Ainda não há opção a macaco, dizem cientistas
DA EDITORA DE "CIÊNCIA+SAÚDE"Até agora, não há alternativa aos uso dos macacos para checar se novos tratamentos contra o HIV são seguros o suficiente para serem testados em humanos, segundo Esper Kallás, da Faculdade de Medicina da USP.Em breve, uma vacina contra o HIV desenvolvida no Brasil começará a ser aplicada em macacos resos no Instituto Butantan.
Michel Nussenzweig, da Universidade Rockefeller, que usa macacos resos em seus estudos, afirma que animais não devem ser usados em pesquisas quando há alternativas.
"Não acho que animais devam ser usados para testar cosméticos. Só quando não houver escolha e quando a pesquisa tem a chance de beneficiar as pessoas."
O roubo de 178 beagles do Instituto Royal, em São Roque, há quase duas semanas, trouxe o tema da pesquisa em animais à tona. O laboratório usava as cobaias para estudos com medicamentos contra câncer, entre outros.
"Infelizmente, não teria outra forma de fazer esse estudo [sobre HIV] sem os macacos. Levo isso muito a sério. Não podemos abusar dos animais. Tentamos criar as condições mais humanas possíveis durante os testes."
Segundo Kallás, pesquisador nenhum gosta de sacrificar animais, mas é preciso pesar custo e benefício.
"São 35 milhões de pessoas com HIV no mundo. Até hoje, quantos macacos foram usados em pesquisas? Um número infinitamente menor. Ninguém gosta de testar macaco. Mas quais são as prioridades da saúde pública brasileira e mundial?"
O professor de imunologia da USP, que realiza pesquisas com seres humanos, afirma que a regulamentação brasileira já é bem rigorosa para os testes com animais e com pessoas.
Para ele, a demora na aprovação dos testes clínicos chega a ser excessiva. "O rigor aqui é maior do que lá fora.
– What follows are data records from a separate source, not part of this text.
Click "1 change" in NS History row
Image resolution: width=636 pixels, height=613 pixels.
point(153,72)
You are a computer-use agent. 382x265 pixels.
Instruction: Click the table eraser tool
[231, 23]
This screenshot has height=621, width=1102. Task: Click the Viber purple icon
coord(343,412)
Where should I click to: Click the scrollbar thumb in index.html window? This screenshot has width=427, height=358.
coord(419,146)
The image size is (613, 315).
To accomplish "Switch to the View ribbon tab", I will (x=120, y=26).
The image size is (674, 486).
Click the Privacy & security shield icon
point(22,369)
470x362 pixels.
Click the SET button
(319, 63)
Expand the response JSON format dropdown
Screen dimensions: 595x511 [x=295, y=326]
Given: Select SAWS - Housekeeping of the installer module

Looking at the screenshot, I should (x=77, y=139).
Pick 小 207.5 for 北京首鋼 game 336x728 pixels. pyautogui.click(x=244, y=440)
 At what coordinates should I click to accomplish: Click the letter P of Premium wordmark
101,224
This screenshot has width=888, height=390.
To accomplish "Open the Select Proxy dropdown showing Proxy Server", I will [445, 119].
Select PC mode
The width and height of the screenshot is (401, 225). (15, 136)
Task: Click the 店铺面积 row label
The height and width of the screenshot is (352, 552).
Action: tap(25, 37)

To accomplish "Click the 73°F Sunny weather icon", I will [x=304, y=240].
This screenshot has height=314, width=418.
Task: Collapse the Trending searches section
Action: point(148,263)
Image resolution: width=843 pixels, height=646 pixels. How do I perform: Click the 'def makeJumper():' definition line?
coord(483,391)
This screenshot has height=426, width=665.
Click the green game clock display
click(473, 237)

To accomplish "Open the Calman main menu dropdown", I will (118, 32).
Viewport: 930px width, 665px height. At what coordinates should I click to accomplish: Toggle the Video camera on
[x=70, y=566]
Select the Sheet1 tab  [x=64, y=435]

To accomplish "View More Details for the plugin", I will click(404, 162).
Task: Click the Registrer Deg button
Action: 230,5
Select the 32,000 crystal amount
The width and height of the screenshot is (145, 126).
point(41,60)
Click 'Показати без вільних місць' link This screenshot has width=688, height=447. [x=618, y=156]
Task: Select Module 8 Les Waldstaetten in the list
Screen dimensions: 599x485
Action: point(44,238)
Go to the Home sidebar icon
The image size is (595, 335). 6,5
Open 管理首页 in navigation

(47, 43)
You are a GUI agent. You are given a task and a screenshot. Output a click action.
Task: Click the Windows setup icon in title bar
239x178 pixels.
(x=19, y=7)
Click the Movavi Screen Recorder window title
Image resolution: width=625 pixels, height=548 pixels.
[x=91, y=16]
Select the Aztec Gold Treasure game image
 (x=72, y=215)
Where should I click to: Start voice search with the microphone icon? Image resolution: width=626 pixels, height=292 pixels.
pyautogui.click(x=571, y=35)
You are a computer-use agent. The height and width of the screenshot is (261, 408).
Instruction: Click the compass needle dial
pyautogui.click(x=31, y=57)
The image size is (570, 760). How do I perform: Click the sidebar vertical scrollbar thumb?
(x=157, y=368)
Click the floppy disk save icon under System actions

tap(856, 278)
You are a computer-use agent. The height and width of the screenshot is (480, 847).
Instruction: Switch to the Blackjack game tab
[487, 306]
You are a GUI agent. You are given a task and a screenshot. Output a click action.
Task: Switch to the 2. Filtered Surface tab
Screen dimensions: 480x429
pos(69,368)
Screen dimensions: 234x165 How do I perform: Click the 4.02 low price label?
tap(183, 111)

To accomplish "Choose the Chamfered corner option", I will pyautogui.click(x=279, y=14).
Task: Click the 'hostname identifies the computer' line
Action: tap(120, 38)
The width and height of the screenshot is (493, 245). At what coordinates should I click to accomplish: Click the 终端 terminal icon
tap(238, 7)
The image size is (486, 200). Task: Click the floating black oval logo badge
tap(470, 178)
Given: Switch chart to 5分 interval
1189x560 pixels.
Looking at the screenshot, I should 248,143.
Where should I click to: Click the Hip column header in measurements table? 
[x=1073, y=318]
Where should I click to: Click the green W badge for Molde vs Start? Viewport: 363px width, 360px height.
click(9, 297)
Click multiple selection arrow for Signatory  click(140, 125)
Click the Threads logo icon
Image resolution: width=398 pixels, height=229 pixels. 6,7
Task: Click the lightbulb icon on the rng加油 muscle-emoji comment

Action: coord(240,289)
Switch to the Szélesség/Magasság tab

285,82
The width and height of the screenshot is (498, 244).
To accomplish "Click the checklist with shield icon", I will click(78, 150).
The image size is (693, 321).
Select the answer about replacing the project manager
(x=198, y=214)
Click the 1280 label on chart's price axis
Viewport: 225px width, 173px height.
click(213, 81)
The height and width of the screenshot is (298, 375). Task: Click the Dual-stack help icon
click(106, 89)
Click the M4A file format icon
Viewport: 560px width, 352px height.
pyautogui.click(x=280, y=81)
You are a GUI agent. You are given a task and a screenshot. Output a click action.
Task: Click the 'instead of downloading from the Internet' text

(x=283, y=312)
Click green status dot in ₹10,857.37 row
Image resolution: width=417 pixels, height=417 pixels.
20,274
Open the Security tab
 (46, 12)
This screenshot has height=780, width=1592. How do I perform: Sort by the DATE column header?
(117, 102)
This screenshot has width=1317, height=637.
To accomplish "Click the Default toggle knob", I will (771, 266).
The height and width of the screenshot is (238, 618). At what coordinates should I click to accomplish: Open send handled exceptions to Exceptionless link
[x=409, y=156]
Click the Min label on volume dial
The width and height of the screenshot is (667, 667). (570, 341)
Acabamos sofrendo com isso, demoro um ano e meio para aprovar um teste clínico."
Kallás afirma que quem faz pesquisa no Brasil hoje está "esmagado" entre o debate da sociedade sobre o uso de cobaias e a burocracia necessária para aprovar os testes.
"Esses movimentos [contra pesquisa em animais] já aconteceram na Europa e nos EUA há 20 anos. Sempre tem alguém que acha que salvar um coelho é mais importante do que salvar uma pessoa."